I do still exist...I think

The title of this post is slightly Cartesian. Apparently Descartes is "the fishes," or so my husband tells me. I am not sure what that means, but he has been reading more about Descartes recently so I am sure it means something.

Today I told my boss that I will be leaving my job before the fall semester starts. Probably by August. It is freeing and sad for me. I think that I have really learned to appreciate and care for the people I work with. Even the elderly lady who comes in once a week and has always annoyed me-I finally found the best way to interact with her and to appreciate her help in the office. One of my coworkers is a sweetie to my daughter and I know I am really going to miss her and she is really going to miss us. Another one is very practical and has good opinions about liturgy and the Church, though I do not see her very often. My boss has been wonderful and so supportive of bringing a baby into the office, and she totally understands why it is time for us to leave the position.

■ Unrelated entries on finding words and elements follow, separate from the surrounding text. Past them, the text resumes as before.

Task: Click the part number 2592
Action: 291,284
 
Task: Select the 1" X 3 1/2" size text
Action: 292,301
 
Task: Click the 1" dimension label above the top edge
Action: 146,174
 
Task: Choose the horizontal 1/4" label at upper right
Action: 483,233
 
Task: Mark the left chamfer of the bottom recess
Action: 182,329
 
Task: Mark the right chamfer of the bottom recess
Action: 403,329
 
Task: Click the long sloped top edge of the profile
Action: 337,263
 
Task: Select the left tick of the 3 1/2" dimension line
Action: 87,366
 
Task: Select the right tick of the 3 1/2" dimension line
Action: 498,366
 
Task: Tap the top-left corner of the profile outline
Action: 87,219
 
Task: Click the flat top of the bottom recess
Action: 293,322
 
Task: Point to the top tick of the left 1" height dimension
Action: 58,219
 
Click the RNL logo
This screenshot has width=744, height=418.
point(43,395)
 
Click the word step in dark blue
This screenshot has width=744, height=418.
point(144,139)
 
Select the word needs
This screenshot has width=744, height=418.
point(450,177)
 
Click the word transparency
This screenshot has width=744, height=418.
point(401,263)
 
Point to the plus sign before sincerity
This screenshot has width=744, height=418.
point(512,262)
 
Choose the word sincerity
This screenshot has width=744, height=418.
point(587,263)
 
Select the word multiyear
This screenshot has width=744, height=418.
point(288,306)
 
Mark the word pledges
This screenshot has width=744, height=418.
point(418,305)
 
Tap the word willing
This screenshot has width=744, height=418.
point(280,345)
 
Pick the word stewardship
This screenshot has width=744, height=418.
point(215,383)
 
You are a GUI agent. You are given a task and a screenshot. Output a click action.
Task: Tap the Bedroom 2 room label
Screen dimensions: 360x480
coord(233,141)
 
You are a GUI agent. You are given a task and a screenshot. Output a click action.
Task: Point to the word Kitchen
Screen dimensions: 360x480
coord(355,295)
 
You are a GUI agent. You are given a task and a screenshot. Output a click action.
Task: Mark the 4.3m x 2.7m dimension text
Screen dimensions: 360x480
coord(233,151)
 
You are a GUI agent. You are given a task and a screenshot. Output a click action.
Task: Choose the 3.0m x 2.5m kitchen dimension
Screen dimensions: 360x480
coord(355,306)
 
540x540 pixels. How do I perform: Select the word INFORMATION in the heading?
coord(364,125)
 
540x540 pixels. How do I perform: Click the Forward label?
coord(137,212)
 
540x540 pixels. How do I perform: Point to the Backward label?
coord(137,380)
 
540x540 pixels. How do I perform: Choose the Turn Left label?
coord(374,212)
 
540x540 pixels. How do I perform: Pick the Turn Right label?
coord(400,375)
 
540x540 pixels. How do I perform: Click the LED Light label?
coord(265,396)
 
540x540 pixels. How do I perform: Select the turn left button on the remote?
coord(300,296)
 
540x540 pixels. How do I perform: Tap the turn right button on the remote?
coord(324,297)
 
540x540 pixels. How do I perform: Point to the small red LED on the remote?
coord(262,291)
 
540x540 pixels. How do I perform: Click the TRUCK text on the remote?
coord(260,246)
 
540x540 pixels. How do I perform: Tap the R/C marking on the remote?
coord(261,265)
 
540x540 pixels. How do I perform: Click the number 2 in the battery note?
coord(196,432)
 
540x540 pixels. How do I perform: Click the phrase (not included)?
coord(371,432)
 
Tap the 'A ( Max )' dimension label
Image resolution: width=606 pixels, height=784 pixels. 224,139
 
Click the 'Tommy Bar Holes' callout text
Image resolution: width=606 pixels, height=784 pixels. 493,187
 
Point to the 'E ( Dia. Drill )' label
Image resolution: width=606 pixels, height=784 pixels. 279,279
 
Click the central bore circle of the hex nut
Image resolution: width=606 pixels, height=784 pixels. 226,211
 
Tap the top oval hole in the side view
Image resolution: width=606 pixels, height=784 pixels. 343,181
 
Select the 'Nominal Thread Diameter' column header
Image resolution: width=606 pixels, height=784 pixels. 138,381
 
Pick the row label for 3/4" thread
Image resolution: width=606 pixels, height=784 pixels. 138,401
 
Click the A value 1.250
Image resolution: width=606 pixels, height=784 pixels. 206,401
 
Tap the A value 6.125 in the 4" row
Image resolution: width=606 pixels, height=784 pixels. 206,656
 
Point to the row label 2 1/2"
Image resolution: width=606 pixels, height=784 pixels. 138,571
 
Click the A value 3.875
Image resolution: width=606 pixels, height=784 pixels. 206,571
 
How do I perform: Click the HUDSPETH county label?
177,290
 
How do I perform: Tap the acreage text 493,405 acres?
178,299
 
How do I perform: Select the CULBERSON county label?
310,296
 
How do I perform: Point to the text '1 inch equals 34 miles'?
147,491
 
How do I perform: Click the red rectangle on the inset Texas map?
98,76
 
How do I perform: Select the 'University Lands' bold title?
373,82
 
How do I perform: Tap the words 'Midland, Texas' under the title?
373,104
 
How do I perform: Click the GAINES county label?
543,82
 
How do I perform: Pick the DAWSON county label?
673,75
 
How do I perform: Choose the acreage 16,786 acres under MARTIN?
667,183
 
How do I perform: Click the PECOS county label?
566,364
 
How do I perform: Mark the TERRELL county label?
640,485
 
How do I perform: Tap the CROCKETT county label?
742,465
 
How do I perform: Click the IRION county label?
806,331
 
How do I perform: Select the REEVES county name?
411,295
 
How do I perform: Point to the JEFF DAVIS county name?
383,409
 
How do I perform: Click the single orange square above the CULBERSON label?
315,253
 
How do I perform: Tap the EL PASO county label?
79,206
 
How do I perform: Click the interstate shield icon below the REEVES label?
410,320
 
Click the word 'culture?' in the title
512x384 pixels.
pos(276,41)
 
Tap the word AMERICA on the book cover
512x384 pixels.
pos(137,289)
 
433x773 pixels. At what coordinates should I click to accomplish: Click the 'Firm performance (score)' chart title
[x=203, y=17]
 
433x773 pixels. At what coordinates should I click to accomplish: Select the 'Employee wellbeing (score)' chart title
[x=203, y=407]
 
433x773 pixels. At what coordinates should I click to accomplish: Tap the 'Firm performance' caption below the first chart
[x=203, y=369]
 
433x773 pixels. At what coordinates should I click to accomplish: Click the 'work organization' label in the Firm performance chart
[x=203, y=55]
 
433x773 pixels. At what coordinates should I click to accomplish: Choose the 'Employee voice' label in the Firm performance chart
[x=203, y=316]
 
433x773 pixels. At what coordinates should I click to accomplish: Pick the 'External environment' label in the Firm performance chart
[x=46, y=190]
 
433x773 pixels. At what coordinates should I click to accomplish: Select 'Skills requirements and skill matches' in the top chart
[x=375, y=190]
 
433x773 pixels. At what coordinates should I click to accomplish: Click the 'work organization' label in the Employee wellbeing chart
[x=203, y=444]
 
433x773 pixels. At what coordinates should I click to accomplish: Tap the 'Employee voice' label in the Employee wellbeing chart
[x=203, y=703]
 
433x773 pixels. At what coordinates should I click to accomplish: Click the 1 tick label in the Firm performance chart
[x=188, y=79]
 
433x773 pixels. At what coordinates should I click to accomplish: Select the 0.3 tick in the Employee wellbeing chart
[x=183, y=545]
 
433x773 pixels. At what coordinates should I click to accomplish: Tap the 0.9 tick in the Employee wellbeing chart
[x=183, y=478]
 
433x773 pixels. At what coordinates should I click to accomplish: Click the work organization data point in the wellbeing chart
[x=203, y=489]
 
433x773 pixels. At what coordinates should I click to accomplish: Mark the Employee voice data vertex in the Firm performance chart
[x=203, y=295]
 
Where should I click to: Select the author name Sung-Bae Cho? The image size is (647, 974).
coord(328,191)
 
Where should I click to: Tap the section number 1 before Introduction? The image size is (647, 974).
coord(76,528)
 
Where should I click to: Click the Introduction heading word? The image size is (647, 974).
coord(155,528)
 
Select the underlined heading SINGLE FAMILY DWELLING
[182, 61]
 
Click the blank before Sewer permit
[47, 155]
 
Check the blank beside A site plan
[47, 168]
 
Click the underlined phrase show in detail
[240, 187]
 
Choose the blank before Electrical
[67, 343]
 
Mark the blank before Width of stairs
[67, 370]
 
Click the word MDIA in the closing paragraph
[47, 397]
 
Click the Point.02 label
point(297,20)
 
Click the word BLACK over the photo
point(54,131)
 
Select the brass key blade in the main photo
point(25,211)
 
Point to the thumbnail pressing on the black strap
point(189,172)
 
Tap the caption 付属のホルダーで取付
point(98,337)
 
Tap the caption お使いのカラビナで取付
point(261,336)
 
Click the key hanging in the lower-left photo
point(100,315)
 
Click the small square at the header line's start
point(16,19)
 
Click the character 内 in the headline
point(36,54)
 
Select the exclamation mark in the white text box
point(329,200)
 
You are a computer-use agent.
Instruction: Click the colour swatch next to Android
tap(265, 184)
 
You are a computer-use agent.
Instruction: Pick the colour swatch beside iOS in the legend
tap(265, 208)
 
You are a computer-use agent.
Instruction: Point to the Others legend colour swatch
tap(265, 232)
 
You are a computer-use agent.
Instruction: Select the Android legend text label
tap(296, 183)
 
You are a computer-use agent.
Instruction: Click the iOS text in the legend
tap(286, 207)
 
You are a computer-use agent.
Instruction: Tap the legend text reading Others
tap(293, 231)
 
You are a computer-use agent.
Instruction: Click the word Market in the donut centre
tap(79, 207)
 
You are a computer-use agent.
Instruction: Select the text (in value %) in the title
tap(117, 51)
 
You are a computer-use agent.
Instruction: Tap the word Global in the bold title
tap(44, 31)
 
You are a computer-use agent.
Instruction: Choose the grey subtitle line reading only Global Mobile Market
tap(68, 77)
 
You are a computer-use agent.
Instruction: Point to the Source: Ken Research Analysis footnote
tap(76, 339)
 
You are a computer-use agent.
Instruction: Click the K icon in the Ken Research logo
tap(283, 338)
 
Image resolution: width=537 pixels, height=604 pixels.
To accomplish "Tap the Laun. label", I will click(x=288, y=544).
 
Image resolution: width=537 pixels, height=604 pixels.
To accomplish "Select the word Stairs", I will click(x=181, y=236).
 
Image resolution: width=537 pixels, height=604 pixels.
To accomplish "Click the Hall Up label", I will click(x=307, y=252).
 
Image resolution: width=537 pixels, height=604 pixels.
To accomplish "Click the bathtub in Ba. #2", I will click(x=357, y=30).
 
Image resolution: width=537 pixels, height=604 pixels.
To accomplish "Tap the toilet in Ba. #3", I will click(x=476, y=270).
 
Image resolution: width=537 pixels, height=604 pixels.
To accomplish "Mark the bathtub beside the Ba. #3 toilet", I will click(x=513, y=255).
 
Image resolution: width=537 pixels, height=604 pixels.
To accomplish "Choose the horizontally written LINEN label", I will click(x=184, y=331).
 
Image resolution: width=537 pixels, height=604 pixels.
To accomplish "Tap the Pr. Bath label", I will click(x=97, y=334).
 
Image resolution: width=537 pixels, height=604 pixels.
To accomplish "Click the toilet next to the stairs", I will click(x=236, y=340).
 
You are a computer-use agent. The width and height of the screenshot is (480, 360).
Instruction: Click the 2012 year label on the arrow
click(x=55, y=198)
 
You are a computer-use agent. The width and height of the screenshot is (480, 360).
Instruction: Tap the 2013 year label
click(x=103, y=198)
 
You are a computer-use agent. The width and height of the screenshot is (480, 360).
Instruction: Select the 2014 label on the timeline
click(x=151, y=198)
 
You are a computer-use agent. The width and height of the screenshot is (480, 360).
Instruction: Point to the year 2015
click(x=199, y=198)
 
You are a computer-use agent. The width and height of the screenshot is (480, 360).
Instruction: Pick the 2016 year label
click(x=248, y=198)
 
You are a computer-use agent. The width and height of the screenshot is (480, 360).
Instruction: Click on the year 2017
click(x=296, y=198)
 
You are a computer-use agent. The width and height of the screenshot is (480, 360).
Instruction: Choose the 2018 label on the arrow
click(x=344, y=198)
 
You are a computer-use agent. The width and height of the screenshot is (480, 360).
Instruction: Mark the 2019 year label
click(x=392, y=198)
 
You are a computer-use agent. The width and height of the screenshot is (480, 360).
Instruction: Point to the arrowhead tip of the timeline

The next issue is what am I going to do with all my time? The main reason for leaving is for the sake of my daughter; she needs more interaction that I cannot always give her while I work. I know she is still really young, but I would like to start focusing on pre-pre-homeschooling and homeschooling research. I also plan on volunteering at my old job once a week, more so that my daughter and the wonderful ladies there will still get to see each other. They are like adoptive aunts for her and even me with my parents out of town. I will need to use my time wisely and I really do hope to dabble in theology again. So, that is about it for now.